Hierzu liegen der Bundesregierung und der Deutschen Rentenversicherung Bund keine Zahlen vor. (Bundesministerium für Arbeit und Soziales, Dr. A. Niederfranke, 06.08.2013)! Eine gezielte Verschleierung, die im EDV-Zeitalter der bewussten Irreführung bzw. Fehlinformation des Bundesbürgers gleichzusetzen ist.
„………….Gesamtbetrag von ca. 1.316 Mio (Kürzungen wegen Versorgungsausgleich) bzw. ca. 1.912 Mio € (Leistungen wegen Versorgungsausgleich. Nicht enthalten in diesen Beträgen sind Erstattungen anderer Versorgungsträger gemäß § 225 SGB VI.“ (Niederfranke a.a.O.) Warum nur ca.-Beträge und warum keine Angaben über die Erstattung anderer Versorgungsträger? Geschönte Zahlen!
„Die VAG-Zahlungen sollten in den Bezüge-Mitteilungen nicht mehr aufgeführt sein. Dann würde der Betroffene den Betrag nicht mehr sehen, nicht mehr daran denken und die Angelegenheit wäre erledigt.“ (MdL Zellermeier in der Sitzung des Petitionsausschusses des Bayerischen Landtages vom 28.02.2012)
Diese Aussage belegt nachhaltig die Arroganz und Ignoranz eines Abgeordneten gegenüber dem Bürger, der anscheinend als geistig minderbemittelt eingestuft wird.
Ausgleichszahlungen starten, auch wenn der Berechtigte die Rentenzeit noch nicht begonnen hat.
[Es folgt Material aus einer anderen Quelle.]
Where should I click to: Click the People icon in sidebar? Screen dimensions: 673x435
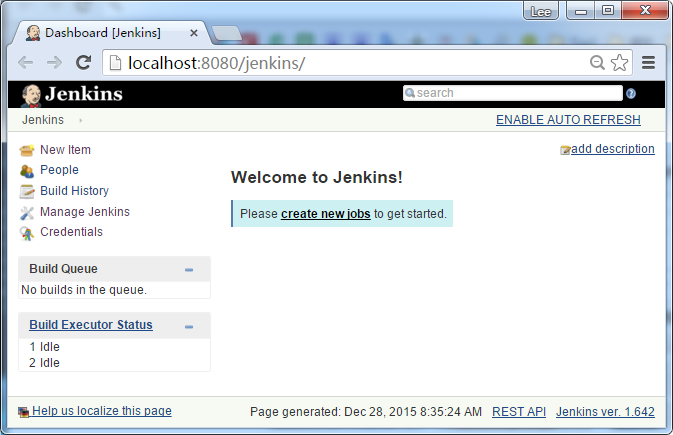[x=27, y=171]
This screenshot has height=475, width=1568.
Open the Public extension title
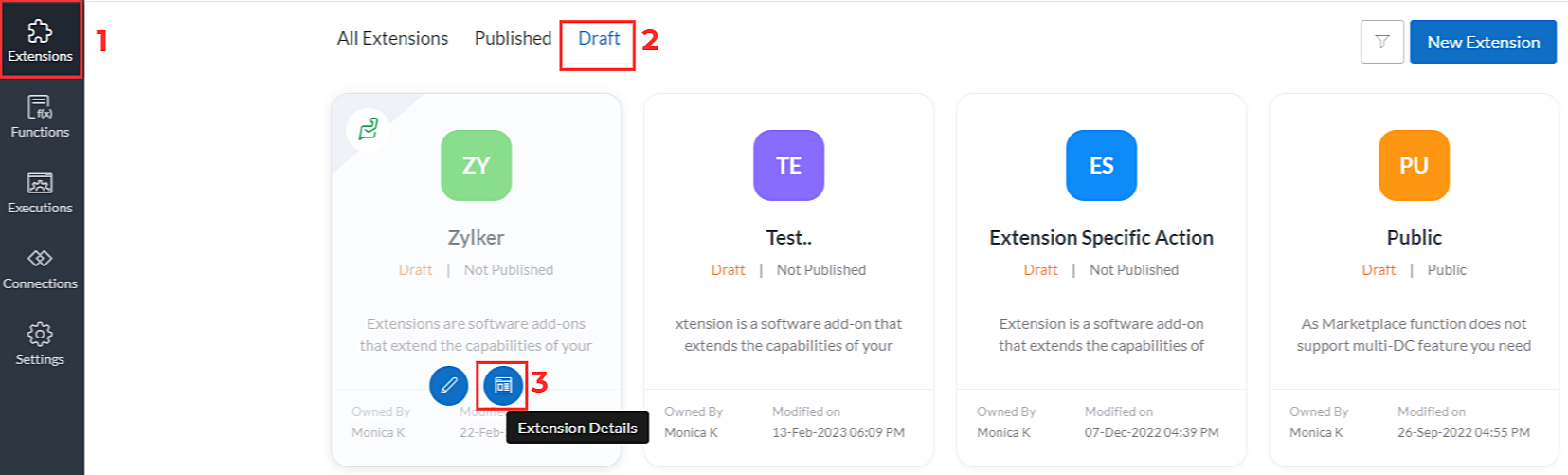[x=1414, y=238]
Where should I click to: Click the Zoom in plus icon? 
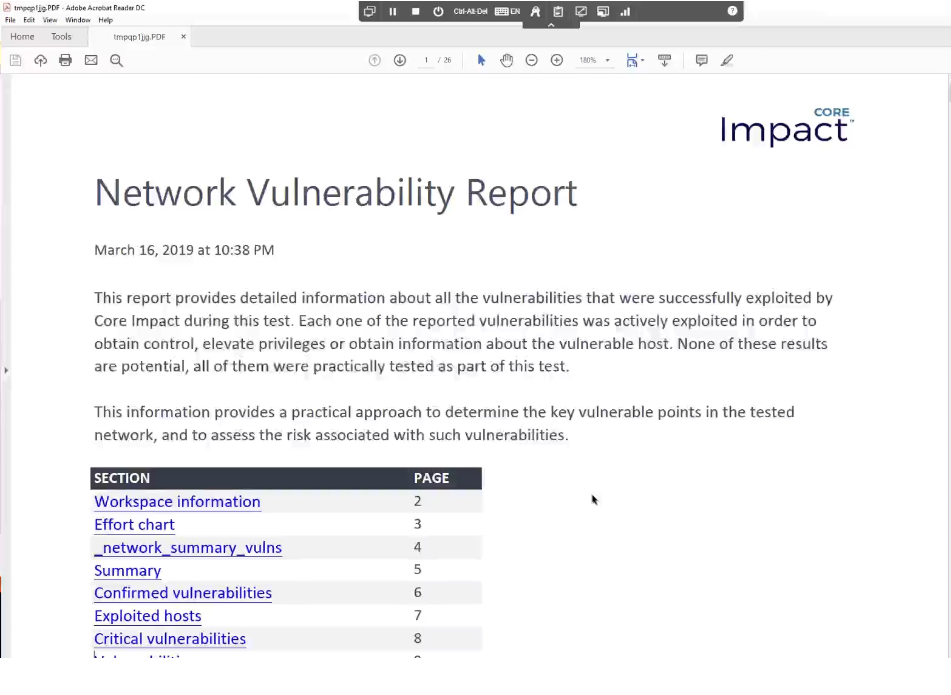pyautogui.click(x=557, y=60)
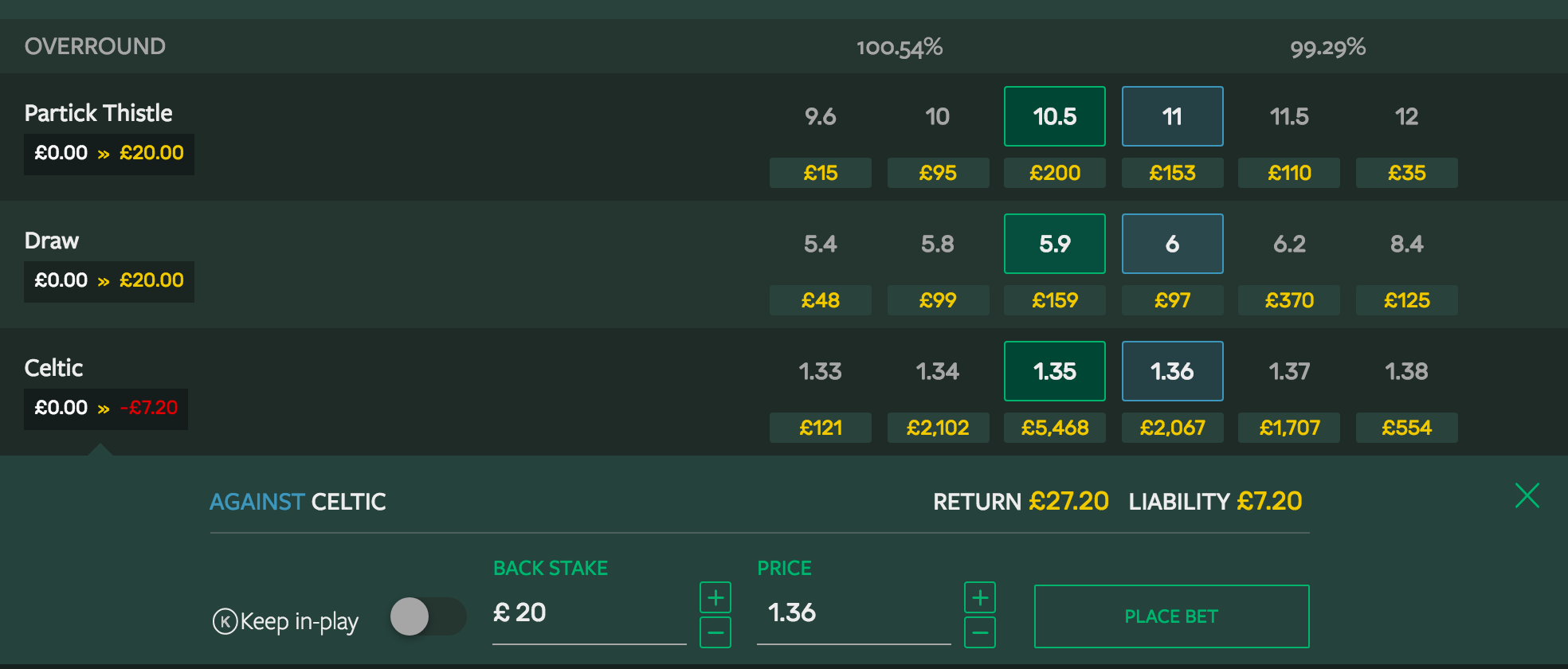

Die Rentenkasse wird dadurch aufgefüllt, obwohl noch keine Zahlungen fällig sind.
Wie sieht ein gerechter VAG aus?
- Die derzeitige Härtefallregelung ist zu streichen, da Härten nicht beseitigt sind.
- Alle Ausgleichpflichtigen sollten bei Vorversterben des Ausgleichsberechtigten ohne Ausnahme (36 Monats-Stichtag) im Sinne des Solidarprinzips zu Zahlungen weiterverpflichtet werden.
- Die Dauer der Weiterzahlungen muss zeitlich begrenzt sein, um individuelle Härten zu vermeiden.
- Die Dauer der Weiterzahlungen muss sich an den realen statistisch eruierbaren Zahlen orientieren.
- Es wäre auch eine Stufenlösung im Zahlungsmodus möglich (abgelehnt vom Sozialministerium wegen Verwaltungsaufwand???)
- Wegfall der Koppelung der Ausgleichszahlungen mit Erhöhung der Versorgungsbezüge
- Die Rentenversicherung muss endlich ehrlichen Einblick in die entsprechenden Einnahmen und Ausgaben zulassen.
- Abgeordnete müssen nicht nur sinnlose, da auf die derzeit unzureichende Rechtslage bezogene Anfragen an Ministerien stellen, sondern sich dazu entschließen, das Gesetz vom September 2009 neu zu beraten und eine gerechte, sozial ausgewogene Fassung zur Abstimmung vorzulegen.
- Recht sprechen muss Gerechtigkeit zum Ziel haben.